Oil, especially petroleum crude oil, is often a complex mixture of chemical compounds. In contrast, refined fractions of an oil are often quite similar in composition. With either type of oil, establishing by chemical analysis whether one sample of oil has the same source as another sample of oil can be difficult.
Such oil is utilized in many different ways wherein control of the oil is temporarily lost. Such utilization can include production of oil using a downhole pump actuated by an oil power fluid or injection of oil into a subterranean reservoir as in an enhanced oil recovery process using a micellar solution or in a study of the flow of fluids through the reservoir. In other instances a body of oil can be lost, stolen, or spilled. In the method of this invention a minor amount of a particular oil-soluble tracer material not normally present in oil in a significant concentration is added to a first oil, control of the first oil is lost, control of a second oil is established, and the second oil is analyzed for the presence of the tracer material. If the tracer material is found in the second oil, it is established that the second oil is the same as, or contains a portion of, the first oil.
The preferred tracer compounds for use in the method of this invention contain from 3 to about 8 halogen atoms and 2 to 10 carbon atoms per molecule, and have a halogen/carbon atomic ratio between 0.5 and 3. The halogen atoms are selected from the group comprising chlorine, fluorine, bromine, iodine and mixtures thereof. The halogen atoms in a tracer material can be either all the same, for example tetrachloroethylene and trifluoroethane, or mixed, for example difluoro-1-chloroethane and difluoro-1,2-dibromoethane. From the standpoint of gas chromatography detectability, it is further preferred that at least 2 halogen atoms per molecule be bonded to the same or adjacent carbom atoms, and/or that at least one halogen atom, preferably at least 2, be bonded to an olefinic carbon atom. Exemplary preferred tracer compounds for oils are as follows:
TABLE______________________________________ Boiling Pt., Melting Pt., °C. °C.______________________________________1. Trichloro ethylene 87.2 -732. 1,1,2-trichloro ethane 113.5 -373. Tetrachloro ethylene 121 -224. 1,1,2,2-tetrachloro ethane 146 -365. Pentachloro ethane 162 -296. Hexachloro ethane 186 (777 mm) 1877. 1,2,4-trichloro benzene 213 178. 1,2,4,5-tetrachloro benzene 240-46 138-409. Pentachloro benzene 275-77 85-610. Dichloro-1,2-dibromoethane 194.5 -2611. Dichlorotribromethane 210 16.812. Hexafluoro benzene 80.2 5.213. Difluoro-1-chloroethane -9.2 -130.814. Difluoro-1,2-dibromoethane 9.3 -56.515. Trifluoro-1,1,2-trichloroethane 47.6 -3516. Trifluoro-1,2-dibromoethane 76.5 --17. Tetrabromoethylene 226 56.718. Tribromopropane 219 16.719. Dibromobutane 157 -34.520. Dibromobenzene 221 1.821. Diiodobutane (1,4) 120 5.822. Diiodobenzene (o) 286 27______________________________________
The tracer material is added to the oil in an amount detectable by gas chromatography using a pulsed electron capture detector.

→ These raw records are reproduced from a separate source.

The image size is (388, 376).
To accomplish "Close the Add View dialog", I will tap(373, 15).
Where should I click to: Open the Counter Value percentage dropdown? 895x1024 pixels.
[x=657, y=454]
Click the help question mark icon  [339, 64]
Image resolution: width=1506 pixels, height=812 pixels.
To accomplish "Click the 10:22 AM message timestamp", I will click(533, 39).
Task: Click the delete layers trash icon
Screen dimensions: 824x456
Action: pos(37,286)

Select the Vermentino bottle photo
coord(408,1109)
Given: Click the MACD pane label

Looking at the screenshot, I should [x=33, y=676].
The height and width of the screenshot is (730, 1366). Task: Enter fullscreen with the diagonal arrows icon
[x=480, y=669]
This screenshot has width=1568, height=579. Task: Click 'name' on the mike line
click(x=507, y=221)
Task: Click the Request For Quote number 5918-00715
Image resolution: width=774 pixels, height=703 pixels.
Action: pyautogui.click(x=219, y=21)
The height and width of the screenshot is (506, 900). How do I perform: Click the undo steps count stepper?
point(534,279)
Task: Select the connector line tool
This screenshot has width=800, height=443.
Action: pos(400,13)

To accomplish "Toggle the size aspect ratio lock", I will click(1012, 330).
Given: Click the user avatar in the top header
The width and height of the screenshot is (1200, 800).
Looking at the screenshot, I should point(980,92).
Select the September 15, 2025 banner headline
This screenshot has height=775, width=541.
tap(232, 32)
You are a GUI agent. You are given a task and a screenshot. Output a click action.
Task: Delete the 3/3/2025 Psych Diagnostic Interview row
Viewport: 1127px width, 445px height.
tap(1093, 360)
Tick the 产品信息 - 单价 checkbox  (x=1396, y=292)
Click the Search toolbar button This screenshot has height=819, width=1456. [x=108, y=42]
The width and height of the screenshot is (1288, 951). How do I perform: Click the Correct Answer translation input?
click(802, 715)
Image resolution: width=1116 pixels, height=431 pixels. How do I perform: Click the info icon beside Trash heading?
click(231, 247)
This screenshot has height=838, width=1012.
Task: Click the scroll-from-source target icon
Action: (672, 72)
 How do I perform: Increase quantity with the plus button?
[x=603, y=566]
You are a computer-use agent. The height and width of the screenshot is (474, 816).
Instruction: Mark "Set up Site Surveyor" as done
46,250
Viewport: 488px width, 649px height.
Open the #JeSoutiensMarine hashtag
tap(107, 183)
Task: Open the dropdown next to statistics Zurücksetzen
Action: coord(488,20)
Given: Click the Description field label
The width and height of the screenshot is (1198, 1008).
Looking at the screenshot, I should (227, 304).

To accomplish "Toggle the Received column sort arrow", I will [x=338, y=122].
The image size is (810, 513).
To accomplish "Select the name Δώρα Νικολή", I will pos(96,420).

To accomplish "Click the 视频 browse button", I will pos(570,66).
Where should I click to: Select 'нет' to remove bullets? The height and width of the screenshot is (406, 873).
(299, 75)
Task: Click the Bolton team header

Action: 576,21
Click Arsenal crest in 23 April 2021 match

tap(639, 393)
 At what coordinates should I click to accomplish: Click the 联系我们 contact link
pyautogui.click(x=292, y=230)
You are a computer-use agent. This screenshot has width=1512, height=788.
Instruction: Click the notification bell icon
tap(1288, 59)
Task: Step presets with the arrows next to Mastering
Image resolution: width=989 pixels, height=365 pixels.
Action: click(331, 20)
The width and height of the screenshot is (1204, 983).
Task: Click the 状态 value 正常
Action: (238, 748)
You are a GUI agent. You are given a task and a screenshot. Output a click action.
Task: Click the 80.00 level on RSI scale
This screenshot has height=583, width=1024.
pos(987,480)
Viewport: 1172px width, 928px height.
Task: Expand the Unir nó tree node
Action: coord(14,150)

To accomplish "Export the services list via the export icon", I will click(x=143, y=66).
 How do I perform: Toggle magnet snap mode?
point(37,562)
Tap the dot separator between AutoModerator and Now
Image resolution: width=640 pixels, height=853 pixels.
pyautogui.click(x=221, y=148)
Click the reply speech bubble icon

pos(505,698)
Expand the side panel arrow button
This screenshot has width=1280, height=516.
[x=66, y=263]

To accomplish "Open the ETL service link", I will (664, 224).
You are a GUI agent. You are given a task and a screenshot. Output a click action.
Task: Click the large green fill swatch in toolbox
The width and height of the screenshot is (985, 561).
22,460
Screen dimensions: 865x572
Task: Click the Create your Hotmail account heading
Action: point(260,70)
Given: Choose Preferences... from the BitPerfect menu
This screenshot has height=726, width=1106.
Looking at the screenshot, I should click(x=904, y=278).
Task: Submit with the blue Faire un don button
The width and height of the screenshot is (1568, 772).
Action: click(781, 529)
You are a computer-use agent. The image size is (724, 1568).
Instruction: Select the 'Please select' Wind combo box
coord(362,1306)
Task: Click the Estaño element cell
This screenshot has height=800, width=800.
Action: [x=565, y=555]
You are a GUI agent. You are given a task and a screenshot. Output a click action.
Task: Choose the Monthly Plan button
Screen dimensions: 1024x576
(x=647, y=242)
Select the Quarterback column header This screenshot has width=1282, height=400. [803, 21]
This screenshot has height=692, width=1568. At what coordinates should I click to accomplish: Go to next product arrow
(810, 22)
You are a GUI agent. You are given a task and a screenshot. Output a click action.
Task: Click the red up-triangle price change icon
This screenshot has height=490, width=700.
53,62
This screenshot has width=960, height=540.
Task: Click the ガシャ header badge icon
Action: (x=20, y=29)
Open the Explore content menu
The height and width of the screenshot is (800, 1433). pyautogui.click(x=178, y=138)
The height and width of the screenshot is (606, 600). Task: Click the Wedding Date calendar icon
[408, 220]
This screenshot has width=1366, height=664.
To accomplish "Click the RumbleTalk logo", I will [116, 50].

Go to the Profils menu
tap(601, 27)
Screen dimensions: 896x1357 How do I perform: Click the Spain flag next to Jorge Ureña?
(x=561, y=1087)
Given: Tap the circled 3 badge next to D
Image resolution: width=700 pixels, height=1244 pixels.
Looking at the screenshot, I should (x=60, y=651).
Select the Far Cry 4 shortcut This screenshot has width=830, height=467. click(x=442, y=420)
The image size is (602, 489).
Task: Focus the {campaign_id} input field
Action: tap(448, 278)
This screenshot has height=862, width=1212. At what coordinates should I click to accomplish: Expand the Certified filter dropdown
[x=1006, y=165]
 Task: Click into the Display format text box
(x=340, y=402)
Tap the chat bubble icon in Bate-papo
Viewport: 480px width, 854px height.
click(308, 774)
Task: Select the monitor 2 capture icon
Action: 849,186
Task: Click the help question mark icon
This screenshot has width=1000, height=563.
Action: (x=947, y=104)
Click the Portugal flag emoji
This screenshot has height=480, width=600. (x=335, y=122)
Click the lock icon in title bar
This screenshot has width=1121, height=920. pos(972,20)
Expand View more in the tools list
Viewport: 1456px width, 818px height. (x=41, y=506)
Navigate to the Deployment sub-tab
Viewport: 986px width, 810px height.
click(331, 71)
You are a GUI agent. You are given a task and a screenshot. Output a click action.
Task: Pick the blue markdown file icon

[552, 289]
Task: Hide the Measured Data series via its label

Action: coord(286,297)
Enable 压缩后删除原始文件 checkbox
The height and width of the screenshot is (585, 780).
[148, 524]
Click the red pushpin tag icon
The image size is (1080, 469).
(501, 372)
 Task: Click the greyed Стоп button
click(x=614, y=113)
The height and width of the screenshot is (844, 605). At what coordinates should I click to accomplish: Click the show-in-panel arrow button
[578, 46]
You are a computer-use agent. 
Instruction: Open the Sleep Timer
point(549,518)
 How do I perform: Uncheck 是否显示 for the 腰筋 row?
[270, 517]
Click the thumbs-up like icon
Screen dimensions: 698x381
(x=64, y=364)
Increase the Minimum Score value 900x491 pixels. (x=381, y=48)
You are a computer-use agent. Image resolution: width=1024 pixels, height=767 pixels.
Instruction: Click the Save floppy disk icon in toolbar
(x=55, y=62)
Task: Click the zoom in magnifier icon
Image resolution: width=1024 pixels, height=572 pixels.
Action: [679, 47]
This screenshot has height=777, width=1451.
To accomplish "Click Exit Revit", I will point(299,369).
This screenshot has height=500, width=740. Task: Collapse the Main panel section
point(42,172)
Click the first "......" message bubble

If little dilution of the oil is expected, as low as 10 weight parts per million tracer material can be used. The tracer material can be added directly to the oil to be tagged, either batchwise accompanied by agitation or continuously as when the oil is being injected down a well. The amount of tracer material to be used depends primarily on the subsequent use of the trace-containing oil. If the oil is to be used in monitoring a downhole hydraulic pumping system during production of reservoir oil, about 50 to 250 weight parts per million of the tracer material should be used in the oil power fluid. When the oil is to be injected into a subterranean reservoir, as in an enhanced oil recovery process or an investigation of the dynamic conditions of fluid flow in the reservoir, there is a possibility the oil will be highly diluted with reservoir fluids before eventually being recovered from the reservoir. Thus, about 250 to 10,000 weight parts per million of the tracer material should be added to oil to be injected into a reservoir. Further, the particular tracer materials can vary in their sensitivity to detection in the election capture detector, and the amount of each which should be used will vary depending on this sensitivity. Since the amount of tracer material employed is small compared with the amount of oil to which it is added, in some instances it may be desirable to prepare a concentrated solution of the tracer material in an oil solvent. Generally about 1,000 to 100,000 weight parts per million tracer material in an oil solvent can be used. The oil solvent can be any solvent in which the tracer material is soluble or dispersible and which is soluble in the oil to which the tracer material is to be added. Suitable solvents include crude oil, a fraction of a crude oil, an aliphatic hydrocarbon such as pentane or hexane, or an aromatic hydrocarbon such as benzene, toluene or xylene.
Oils to which the tracer materials may be applied include crude oil and the various refined fractions of crude oil.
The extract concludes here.